Non un cortocircuito ma un preordinato piano criminale che aveva raggiunto l’obiettivo: uccidere la moglie disabile, divenuta forse un peso del quale disfarsi perché inferma, continuamente «umiliata» e «mortificata» oltre che «privata delle cure e attenzioni essenziali». Così ecco la decisione di innescare l’incendio che il 2 agosto 2017 aveva causato la morte dell’infermiera 59enne Anna Maria Merola nella villetta nel rione Medadeddu a Carbonia

Il pm: «A giudizio»

Quel che inizialmente era un sospetto è divenuta un’accusa precisa formulata dal procuratore facente funzioni Paolo de Angelis, il quale ha chiuso le indagini e chiesto il rinvio a giudizio di Giuseppe e Roberto Demurtas, 63 e 29 anni, marito e figlio della vittima, il primo accusato di omicidio premeditato, tentato omicidio dei figli e delle loro fidanzate, incendio e maltrattamenti in famiglia; il secondo dei comportamenti vessatori inquadrati in quest’ultimo reato e commessi, nella ricostruzione investigativa, tra il maggio 2016 e l’agosto 2017, data della morte. Tesi formulata all’esito di testimonianze, intercettazioni, consulenze e accertamenti tecnici, sequestri e analisi approfondite dei carabinieri del Ris che passerà ora al vaglio della giudice delle udienze preliminari Lucia Perra di Cagliari davanti alla quale si presenteranno gli imputati, in compagnia degli avvocati difensori Lorenzo Perra e Agostinangelo Marras, e le parti lese (la famiglia originaria della donna), che si costituiranno parte civile col legale Raffaele di Tucci. Appuntamento al 12 gennaio.

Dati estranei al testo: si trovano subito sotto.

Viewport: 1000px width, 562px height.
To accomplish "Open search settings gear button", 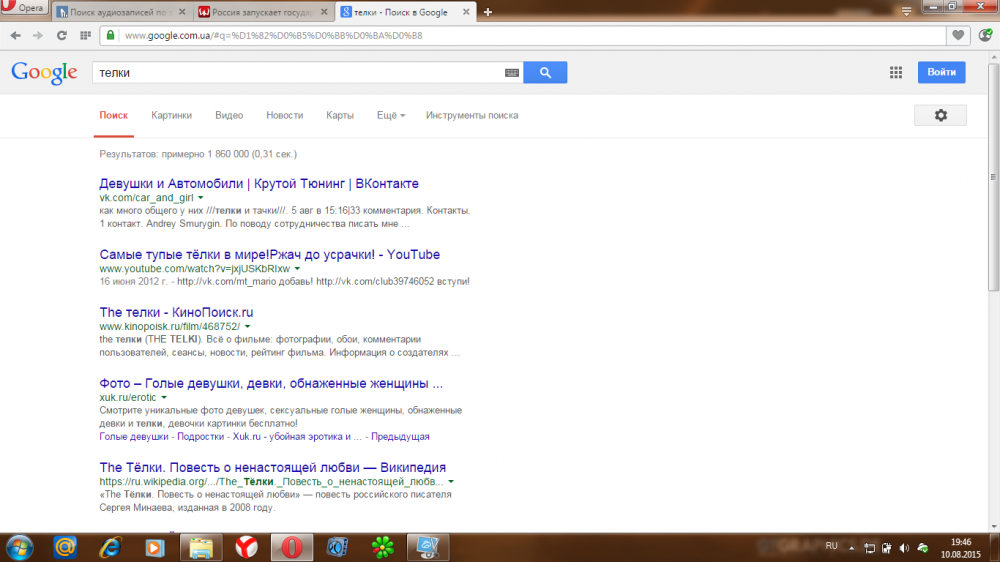I will [940, 115].
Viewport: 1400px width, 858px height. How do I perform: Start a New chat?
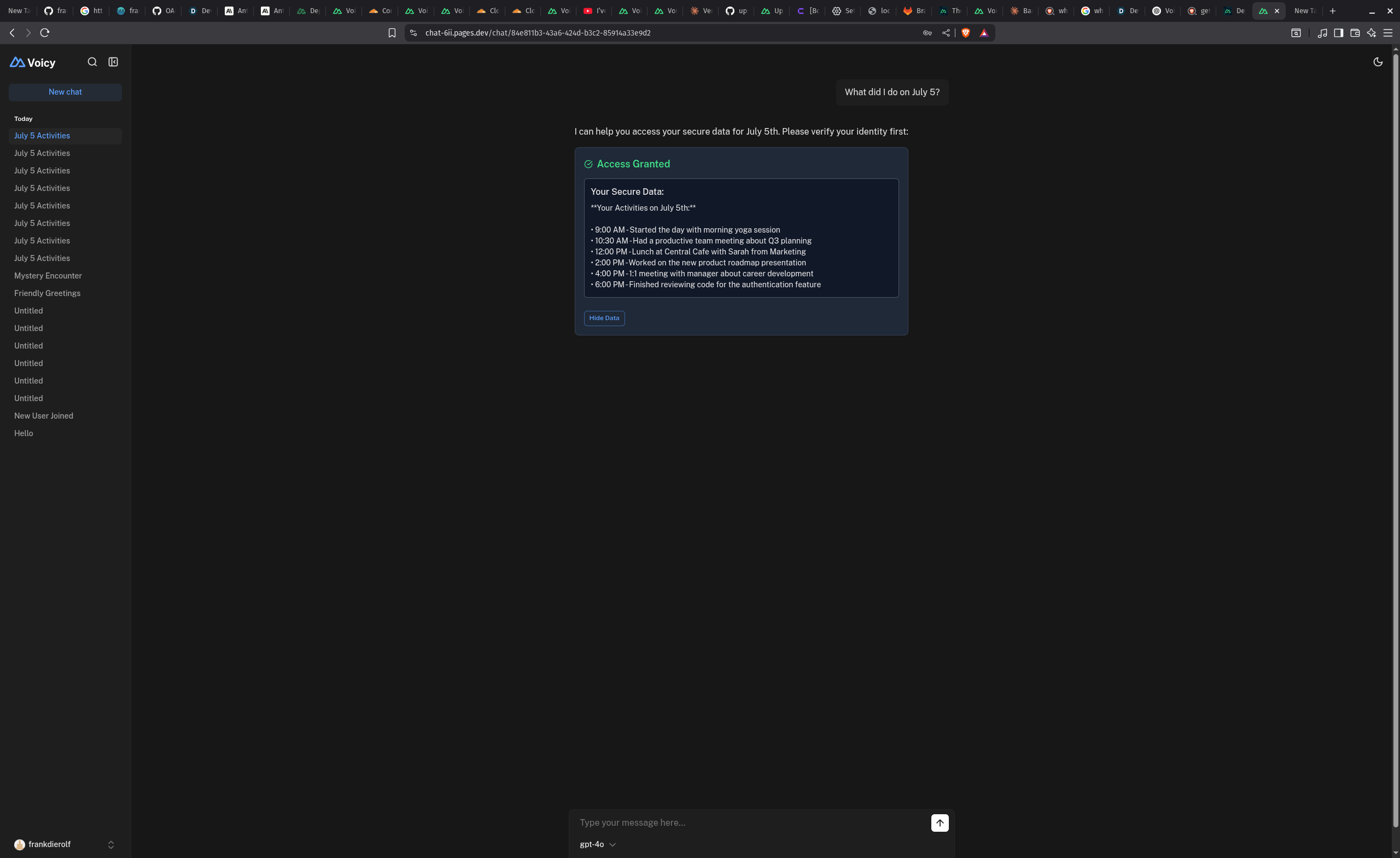coord(65,92)
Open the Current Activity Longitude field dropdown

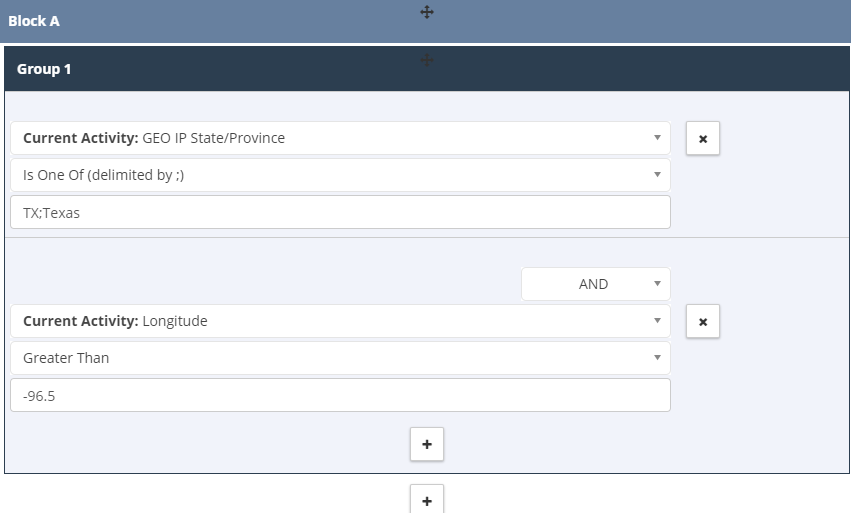[x=340, y=321]
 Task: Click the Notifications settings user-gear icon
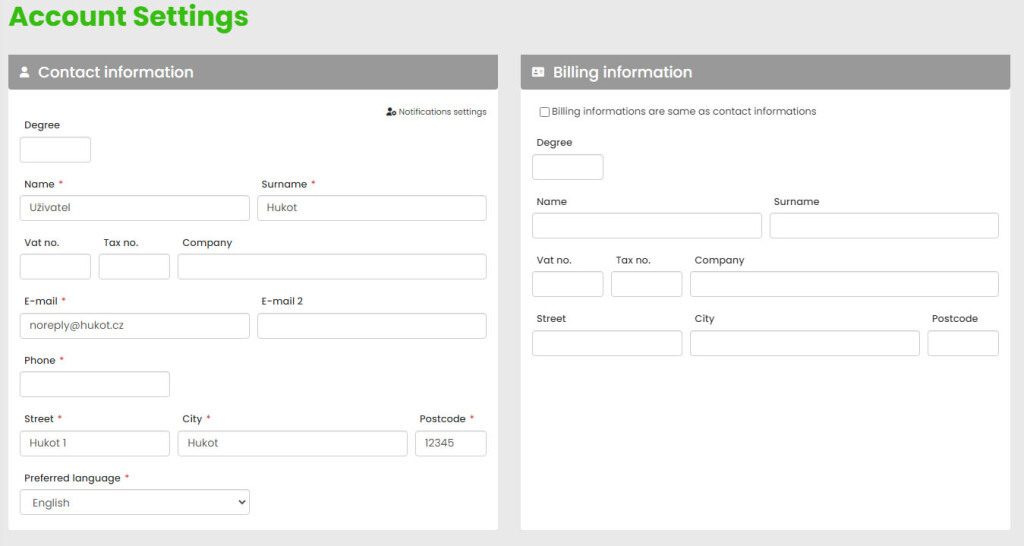(391, 112)
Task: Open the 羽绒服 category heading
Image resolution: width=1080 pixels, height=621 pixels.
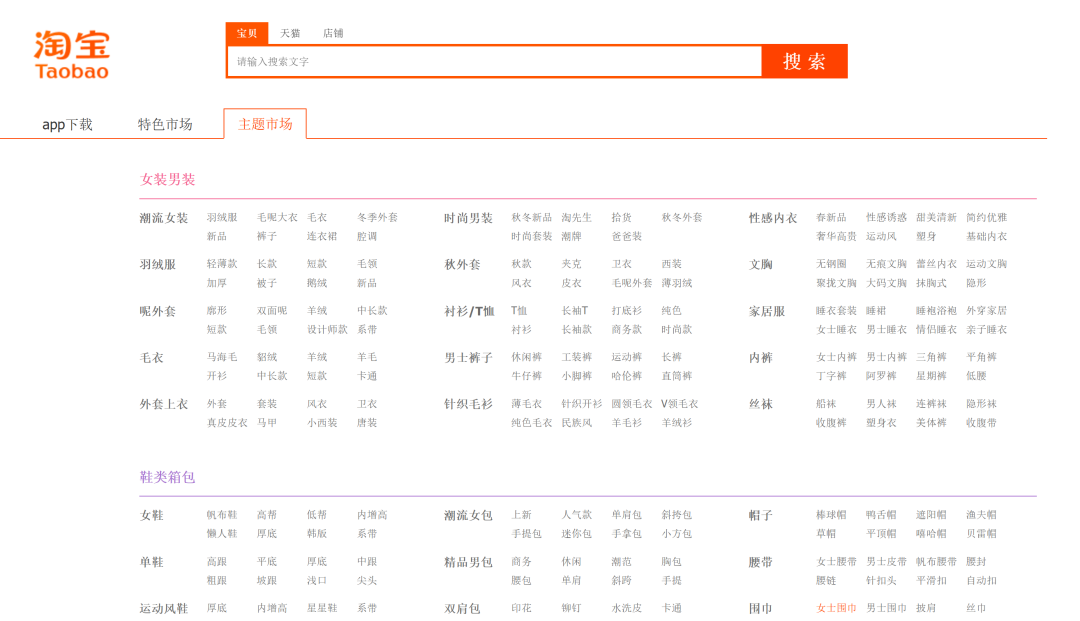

Anna Maria Merola (L'Unione Sarda)
Anna Maria Merola (L'Unione Sarda)
Anna Maria Merola (L'Unione Sarda)

Il delitto

La tesi investigativa riassunta nel capo di imputazione è lunga tre pagine fitte di contestazioni. L’ipotesi che a innescare le fiamme fosse stato un cortocircuito legato a un malfunzionamento dell’impianto di climatizzazione ha perso consistenza man mano che andavano avanti gli accertamenti disposti dalla Procura. La donna era rimasta imprigionata nell’edificio mentre divampava il rogo. Erano le 4,30 del mattino e si erano salvati, riportando lesioni non gravi, il marito (pensionato, ex dipendente della Polizia), i due figli e le loro compagne. La vittima, che da tempo aveva problemi di deambulazione e si muoveva con difficoltà, era morta soffocata. I vigili del fuoco l’avevano trovata distesa sui gradini che portano al primo piano, vicino al servoscala, con i piedi rivolti verso il piano terra. Probabilmente stava tentando di sfuggire al fuoco, partito proprio dal pianterreno. Cosa era accaduto? L’esito attuale delle indagini è chiaro, pur nella sua provvisorietà. I frequenti controlli nell’abitazione da parte dei militari di Carbonia e del Reparto investigazioni scientifiche, oltre alle testimonianze secondo cui il clima in famiglia non era dei migliori, hanno portato all’attuale contestazione. Secondo il pm il fuoco era stato appiccato da Giuseppe Demurtas durante la notte mentre tutti dormivano e le fiamme e il fumo incandescente avevano causato la morte della moglie. La donna, che si trovava nella camera da letto del secondo piano, era stata sorpresa nel sonno: avendo gravi problemi di movimento (poteva muoversi solo con le stampelle), non era riuscita a fuggire ed era stata uccisa «dall’azione combinata di fuoco e fumo che avevano invaso casa e scale interne». Stesso rischio corso i due figli Roberto (in questo caso parte lesa) e Pietro con le fidanzate, le quali dormivano al primo e al secondo piano. Le ragazze per scampare all’incendio si erano buttate dalle finestre, i vigili del fuoco avevano salvato Pietro Demurtas da un’asfissia.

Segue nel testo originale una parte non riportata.